(Stored items)
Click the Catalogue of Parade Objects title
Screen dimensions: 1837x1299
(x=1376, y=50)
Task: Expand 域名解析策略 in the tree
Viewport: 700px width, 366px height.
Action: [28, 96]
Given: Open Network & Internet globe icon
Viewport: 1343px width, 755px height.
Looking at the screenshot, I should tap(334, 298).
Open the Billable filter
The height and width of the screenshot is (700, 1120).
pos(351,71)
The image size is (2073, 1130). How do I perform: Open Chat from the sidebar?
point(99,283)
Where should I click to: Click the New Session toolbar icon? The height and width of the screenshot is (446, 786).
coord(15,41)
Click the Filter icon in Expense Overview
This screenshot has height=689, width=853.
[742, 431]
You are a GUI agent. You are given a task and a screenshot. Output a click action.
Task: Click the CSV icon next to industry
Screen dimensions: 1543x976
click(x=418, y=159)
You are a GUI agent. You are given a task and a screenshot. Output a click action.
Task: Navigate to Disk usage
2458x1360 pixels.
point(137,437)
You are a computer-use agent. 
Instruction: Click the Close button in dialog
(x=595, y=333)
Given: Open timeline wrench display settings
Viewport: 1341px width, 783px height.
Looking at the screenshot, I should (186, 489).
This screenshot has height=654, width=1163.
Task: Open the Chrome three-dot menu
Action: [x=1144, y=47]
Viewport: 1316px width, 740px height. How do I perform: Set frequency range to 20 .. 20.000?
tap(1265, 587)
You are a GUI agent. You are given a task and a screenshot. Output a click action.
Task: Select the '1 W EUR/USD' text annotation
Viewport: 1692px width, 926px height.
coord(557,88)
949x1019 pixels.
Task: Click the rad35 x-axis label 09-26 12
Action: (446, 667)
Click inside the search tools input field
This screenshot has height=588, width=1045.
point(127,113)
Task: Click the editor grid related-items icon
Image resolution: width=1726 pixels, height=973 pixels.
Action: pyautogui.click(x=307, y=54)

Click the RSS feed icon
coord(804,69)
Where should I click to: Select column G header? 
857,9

▶ **Exercise goal**: Starting at the line that contains "Image resolution: width=1726", output every remaining line of the data exactly, and stop after the last one.

▶ **Result below**:
Image resolution: width=1726 pixels, height=973 pixels.
Action: pyautogui.click(x=307, y=54)

Click the RSS feed icon
coord(804,69)
Where should I click to: Select column G header? 
857,9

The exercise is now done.